Cork; Ballyphehane; 1930s-2000s


Cork Folklore Project Audio Archive


Cork Folklore Project









44m 21s


Doyle Road, Turners Cross

Original Format


Bit Rate/Frequency

24bit / 48kHz


The following is a short extract from the interview transcript, copyright of the Cork Folklore Project. If you wish to access further archival material please contact CFP,

JF: So could you describe the workings of the fields and stuff around here?

MMC: All market gardening or orchards. They were all market gardening. The first house as you go down into Lower Friars Walk, there was Carney's, a Guard lived there. It was John Coughlan, owned the house, it was rented to Carney, a Guard. And then you went on, there was another house, John Barnett, a builder, was living in it. But it was a Michael Halloran who owned the house, it was rented as well. And then you hit the Hurley's, and the house we lived in Friars Walk was Tim Hurley's. It was rented. And Tim Hurley had a market garden behind our house in Friars Walk and he had four daughters. Three went away to be nuns and there was one got married. And then you went on again, and in Hillview you had three houses, one was the grandmother of the Hurley's, there was Horgans and there was another Hurley lived there, they had nine, there was nine in the family. I think they were them Hurley's. I can go right down to the Tramore Road and tell you who lived there.

JF: Do. No that'd be very interesting. It'd be good to

MMC: So you went all down then, and you had Scannels and there was more Market Gardening. And then you went on and then you had Hosford's, that was an orchard and they were Protestants. And then you went on there was a Cotter and there was a Coughlan living in the next house. That was the end of the houses then at the left hand side. It was all wall and they were all market gardening grounds you know? But then at the right hand side

LOH: Where the church is now Marie is it?
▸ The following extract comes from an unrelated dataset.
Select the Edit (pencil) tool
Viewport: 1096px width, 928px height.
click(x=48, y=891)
MMC: On the right hand side now, that was the left hand side. The right hand side then was Jim Barrett lived and Joe Barrett, two Barrett's. And there was an O'Connorr lived there and then you went on to William Halloran, our grandmother's brother. He was on the hill now facing Hillview.

LOH: Where the church is now? Just before you go down

MMC: No. They did not have the church at all. This is before the church.
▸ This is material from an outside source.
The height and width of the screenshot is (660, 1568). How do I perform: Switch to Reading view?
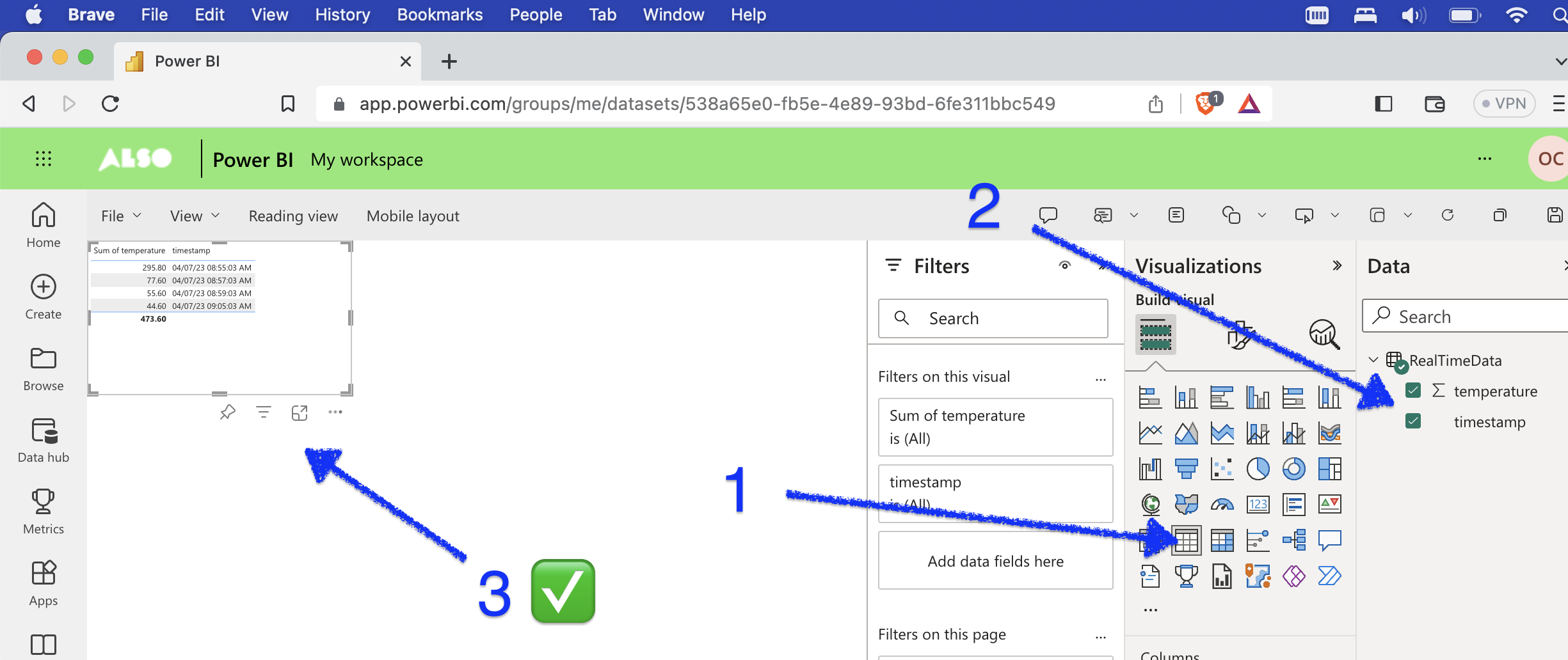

LOH: Before the church was on that side?

MMC: It was down at the side of the church. And you had his daughter was married to a Paddy Foley. And he lived in a house below them and they were market gardeners as well. The whole lot was. And then you went onto the orchard, the Halloran's. So there was kind of a gate, a small gate, and there was a little small house which my aunt lived in, because Halloran's reared them. My grandmother had six daughters and one son. And it was her mother and father reared one of her daughters. And then you had the Halloran house and they had a daughter that never married, Katie, and she was living in the little house. And that's where the church is today.

Time Summary

0.00.00 - 0.04.01

Background information, House on Friars Walk, Doyle Road and eventually Ballyphehane. Father did not want to return to the house he built on Doyle Rd after Marie's Mother Died, instead choosing to be housed in new corporation house in Ballyphehane even though that meant paying rent.

Mother was from Middleton, Father born and raised on Friar’s walk. He went to the model School on Anglesea St. Like to hunt with dogs. Marie went to the South Presentation convent till she was eleven when she move to Guildford, England to her aunties for three month, returned to Ballyphehane but grandmother sick so Marie never returned to school.

0.04.01 - 0.06.35

Ballyphehane in her childhood. All country, spent her days out in the Well Field by the snotty bridge. Pack jam sandwiches, going swimming in the stream and a well for drinking water.

Her child hood house on Friars road was the last house on the road. After that it was all dirt road. It would have been across form where the Marian Pharmacy is now. Across the road was tory top lane (not to be confused with Tory top road). The other street (now Reendowny Place) they called ‘the lane’ but when her friend’s boyfriend the captain of the Innisfallen came looking for her one day he called it First Avenue which subsequently stuck. When her friend married the captain they got VIP treatment on the Innisfallen.

0.06.35 - 0.09.27

The Layout of Lower Friars walk. Market Gardens, all of Ballyphehane was market gardens.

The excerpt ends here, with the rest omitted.